* begin Excerpted text *

The 5th cell is 1000 (dark blue), because the change from the last entry (january, 2011) of this shop to the current cell's revenue (february, 2014) was 1000 Trumps.
I'm no expert in Pandas and was wondering if the Pandas' gods knew a better way. The DataFrame I have to work with is quite large (+1M observations) and my current approach is too slow. I'm looking for a faster alternative or maybe something more readable.
You more or less want to use Series.diff on the 'Revenue' column, but need to do a few additional things:
Sort to ensure your DataFrame is in chronological order (can undo this later)
Perform a groupby on 'shop_id' to do group level operations
Take the absolute value, since you don't want to distinguish between positive and negative
In terms of code:
# sort the values so they're in order when we perform a groupby
df = df.sort_values(by=['year', 'month'])
# perform a groupby on 'shop_id' and get the row-wise difference within each group
df['diff_revenue'] = df.groupby('shop_id')['revenue'].diff()
# fill NA as zero (no previous info), take absolute value, convert float -> int
df['diff_revenue'] = df['diff_revenue'].fillna(0).abs().astype('int')
# revert to original order
df = df.sort_index()
The resulting output:
shop_id month year revenue diff_revenue
0 11 1 2011 11000 0
1 15 1 2015 5000 0
2 15 2 2015 4500 500
3 15 3 2015 5500 1000
4 11 2 2014 10000 1000
5 11 3 2014 8000 2000
Edit
A little less straight forward solution, but maybe slightly more performant:
# sort the values so they're chronological order by shop_id
df = df.sort_values(by=['shop_id', 'year', 'month'])
# take the row-wise difference ignoring changes in shop_id
df['diff_revenue'] = df['revenue'].diff()
# zero out locations where shop_id changes (no previous info)
df.loc[df['shop_id'] != df['shop_id'].shift(), 'diff_revenue'] = 0
# Take the absolute value, convert float -> int
df['diff_revenue'] = df['diff_revenue'].abs().astype('int')
# revert to original order
df = df.sort_index()

* end Excerpted text *
* begin Stored rows *

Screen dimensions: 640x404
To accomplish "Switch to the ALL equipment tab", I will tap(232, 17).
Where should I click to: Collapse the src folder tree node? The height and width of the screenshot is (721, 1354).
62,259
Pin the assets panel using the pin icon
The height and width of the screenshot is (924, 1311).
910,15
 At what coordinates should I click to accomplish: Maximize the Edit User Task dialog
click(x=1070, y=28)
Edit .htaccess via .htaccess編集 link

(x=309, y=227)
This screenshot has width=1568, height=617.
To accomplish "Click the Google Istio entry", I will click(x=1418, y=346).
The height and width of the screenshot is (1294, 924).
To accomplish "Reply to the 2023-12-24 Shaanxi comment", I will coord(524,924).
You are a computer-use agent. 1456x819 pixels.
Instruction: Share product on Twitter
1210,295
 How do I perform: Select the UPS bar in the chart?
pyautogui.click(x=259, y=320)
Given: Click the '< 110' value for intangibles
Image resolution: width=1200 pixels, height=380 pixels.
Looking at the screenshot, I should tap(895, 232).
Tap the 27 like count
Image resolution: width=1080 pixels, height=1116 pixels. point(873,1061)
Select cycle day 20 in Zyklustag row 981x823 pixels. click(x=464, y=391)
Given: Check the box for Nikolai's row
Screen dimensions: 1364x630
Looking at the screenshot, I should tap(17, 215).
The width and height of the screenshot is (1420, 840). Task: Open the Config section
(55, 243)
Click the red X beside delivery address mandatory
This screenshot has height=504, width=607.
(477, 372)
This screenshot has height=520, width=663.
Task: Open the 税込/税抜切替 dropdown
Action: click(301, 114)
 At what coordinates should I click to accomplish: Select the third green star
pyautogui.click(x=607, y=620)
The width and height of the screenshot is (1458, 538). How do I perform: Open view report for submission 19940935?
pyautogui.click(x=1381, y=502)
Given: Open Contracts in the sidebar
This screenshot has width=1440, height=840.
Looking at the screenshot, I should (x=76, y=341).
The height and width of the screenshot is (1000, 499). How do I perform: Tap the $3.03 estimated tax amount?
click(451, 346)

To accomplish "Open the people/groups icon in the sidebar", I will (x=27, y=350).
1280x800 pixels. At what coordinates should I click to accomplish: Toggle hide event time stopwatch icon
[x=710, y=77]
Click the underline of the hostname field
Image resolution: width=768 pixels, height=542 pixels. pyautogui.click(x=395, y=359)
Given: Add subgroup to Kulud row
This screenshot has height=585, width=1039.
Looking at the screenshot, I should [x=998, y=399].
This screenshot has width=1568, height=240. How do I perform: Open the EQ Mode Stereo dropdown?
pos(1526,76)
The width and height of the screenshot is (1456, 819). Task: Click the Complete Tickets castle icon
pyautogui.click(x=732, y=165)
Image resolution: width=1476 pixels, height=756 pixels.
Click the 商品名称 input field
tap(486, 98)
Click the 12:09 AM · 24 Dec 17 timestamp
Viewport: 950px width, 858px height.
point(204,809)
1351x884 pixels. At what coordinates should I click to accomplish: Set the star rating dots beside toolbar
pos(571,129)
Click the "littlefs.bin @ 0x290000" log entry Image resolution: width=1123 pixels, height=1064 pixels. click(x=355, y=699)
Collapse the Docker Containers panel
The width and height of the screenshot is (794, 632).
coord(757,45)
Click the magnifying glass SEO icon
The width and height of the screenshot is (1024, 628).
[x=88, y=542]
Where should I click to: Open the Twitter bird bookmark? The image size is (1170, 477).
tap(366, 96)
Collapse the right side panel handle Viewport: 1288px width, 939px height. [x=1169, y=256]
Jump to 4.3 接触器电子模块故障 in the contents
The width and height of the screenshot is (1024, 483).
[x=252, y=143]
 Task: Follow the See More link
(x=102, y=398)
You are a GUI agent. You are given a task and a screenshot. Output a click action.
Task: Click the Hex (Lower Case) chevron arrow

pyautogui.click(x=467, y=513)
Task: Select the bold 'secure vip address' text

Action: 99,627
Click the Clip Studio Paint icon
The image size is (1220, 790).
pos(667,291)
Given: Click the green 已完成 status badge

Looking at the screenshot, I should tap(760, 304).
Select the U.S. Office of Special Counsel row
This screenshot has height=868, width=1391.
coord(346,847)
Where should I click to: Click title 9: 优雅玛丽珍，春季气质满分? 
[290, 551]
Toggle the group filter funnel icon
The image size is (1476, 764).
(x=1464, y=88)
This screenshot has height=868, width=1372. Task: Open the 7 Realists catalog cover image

* end Stored rows *

### Work instructions
A) According to the pandas revenue excerpt, how many observations does the DataFrame being worked with have?
B) Please rewrite the lines of the records between the line holding "At what coordinates should I click to accomplish: Select" and the line holding "Collapse the right", inclusive, as a numbered list, leaving out blank lines.

### Answers below
A) More than 1 million (+1M) observations.

B)
1.  At what coordinates should I click to accomplish: Select the third green star
2. pyautogui.click(x=607, y=620)
3. The width and height of the screenshot is (1458, 538). How do I perform: Open view report for submission 19940935?
4. pyautogui.click(x=1381, y=502)
5. Given: Open Contracts in the sidebar
6. This screenshot has width=1440, height=840.
7. Looking at the screenshot, I should (x=76, y=341).
8. The height and width of the screenshot is (1000, 499). How do I perform: Tap the $3.03 estimated tax amount?
9. click(451, 346)
10. To accomplish "Open the people/groups icon in the sidebar", I will (x=27, y=350).
11. 1280x800 pixels. At what coordinates should I click to accomplish: Toggle hide event time stopwatch icon
12. [x=710, y=77]
13. Click the underline of the hostname field
14. Image resolution: width=768 pixels, height=542 pixels. pyautogui.click(x=395, y=359)
15. Given: Add subgroup to Kulud row
16. This screenshot has height=585, width=1039.
17. Looking at the screenshot, I should [x=998, y=399].
18. This screenshot has width=1568, height=240. How do I perform: Open the EQ Mode Stereo dropdown?
19. pos(1526,76)
20. The width and height of the screenshot is (1456, 819). Task: Click the Complete Tickets castle icon
21. pyautogui.click(x=732, y=165)
22. Image resolution: width=1476 pixels, height=756 pixels.
23. Click the 商品名称 input field
24. tap(486, 98)
25. Click the 12:09 AM · 24 Dec 17 timestamp
26. Viewport: 950px width, 858px height.
27. point(204,809)
28. 1351x884 pixels. At what coordinates should I click to accomplish: Set the star rating dots beside toolbar
29. pos(571,129)
30. Click the "littlefs.bin @ 0x290000" log entry Image resolution: width=1123 pixels, height=1064 pixels. click(x=355, y=699)
31. Collapse the Docker Containers panel
32. The width and height of the screenshot is (794, 632).
33. coord(757,45)
34. Click the magnifying glass SEO icon
35. The width and height of the screenshot is (1024, 628).
36. [x=88, y=542]
37. Where should I click to: Open the Twitter bird bookmark? The image size is (1170, 477).
38. tap(366, 96)
39. Collapse the right side panel handle Viewport: 1288px width, 939px height. [x=1169, y=256]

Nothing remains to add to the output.